Alterado em 29/01/2025 às 12:39

Há alguns dias, “Ainda estou aqui”, de Walter Salles, tronou-se o primeiro filme brasileiro a receber três indicações para o Oscar, incluindo melhor filme e melhor atriz. É um feito e tanto para um drama universal, tão angustiante quanto necessário, que remete a uma questão sensível de direitos humanos.

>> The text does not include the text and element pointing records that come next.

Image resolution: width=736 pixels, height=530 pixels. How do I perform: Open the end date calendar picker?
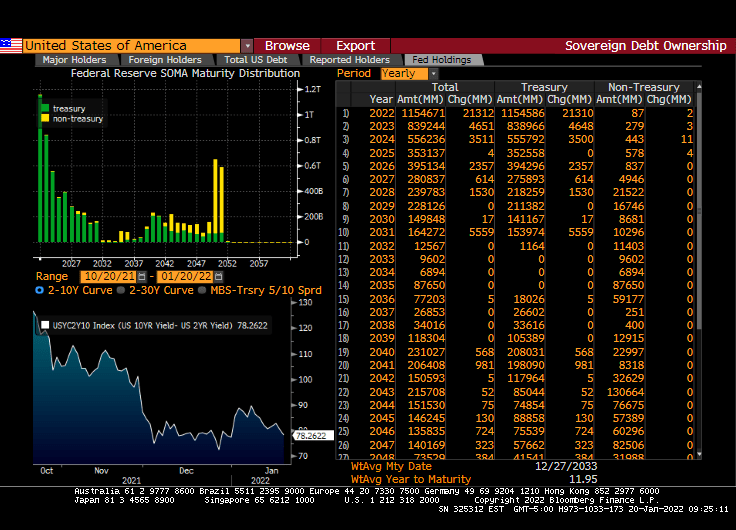pyautogui.click(x=220, y=276)
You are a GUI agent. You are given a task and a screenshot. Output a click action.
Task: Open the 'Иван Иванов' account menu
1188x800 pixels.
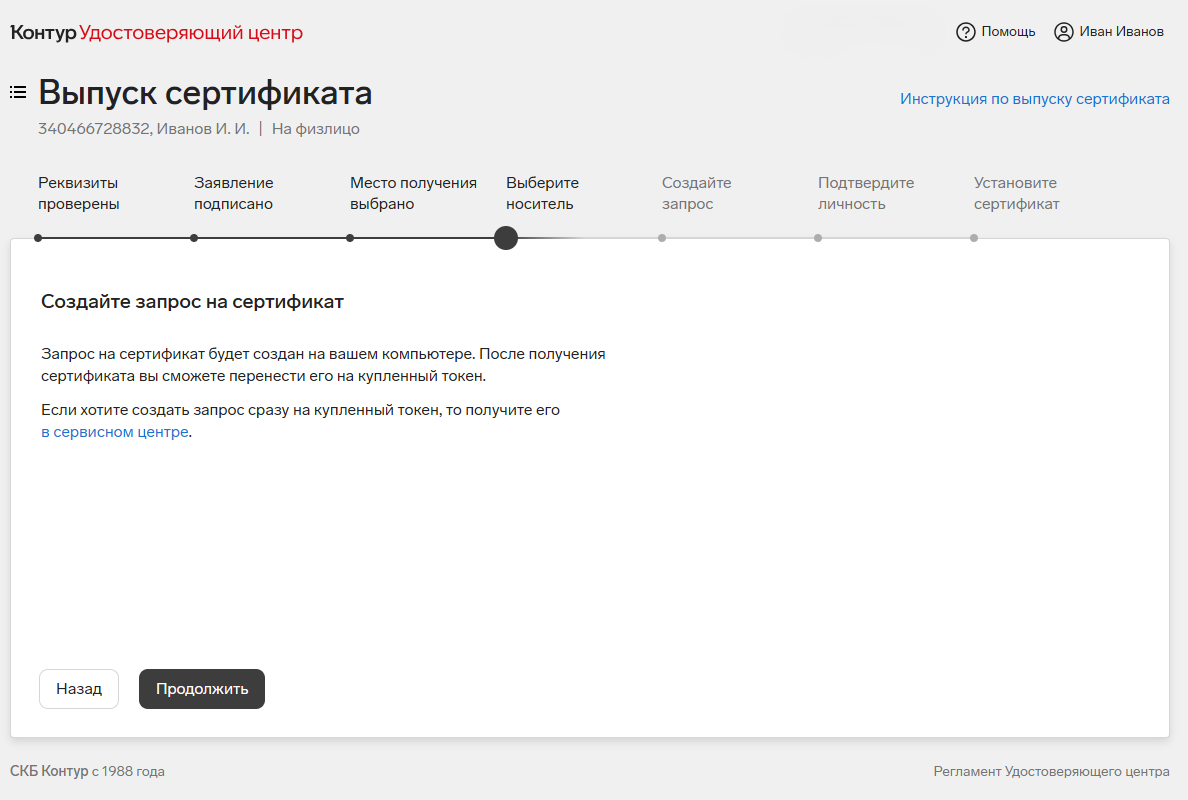[1121, 32]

Aclamado pelo público e pela crítica, o filme remonta ao momento em que o ex-deputado Rubens Paiva foi preso, torturado e morto nos porões da ditadura militar. O doloroso relicário da família Paiva tem seu foco na figura de Eunice, mulher do ex-deputado. Embora não seja um filme militante, a adaptação da obra homônima de Marcelo Rubens Paiva, chega no momento em que o Brasil vive uma estúpida polarização política, que se desdobra para todos os campos da vida, inclusive para as artes. Não por outro motivo, círculos bolsonarista boicotam o filme, reforçando seu senso de verdade.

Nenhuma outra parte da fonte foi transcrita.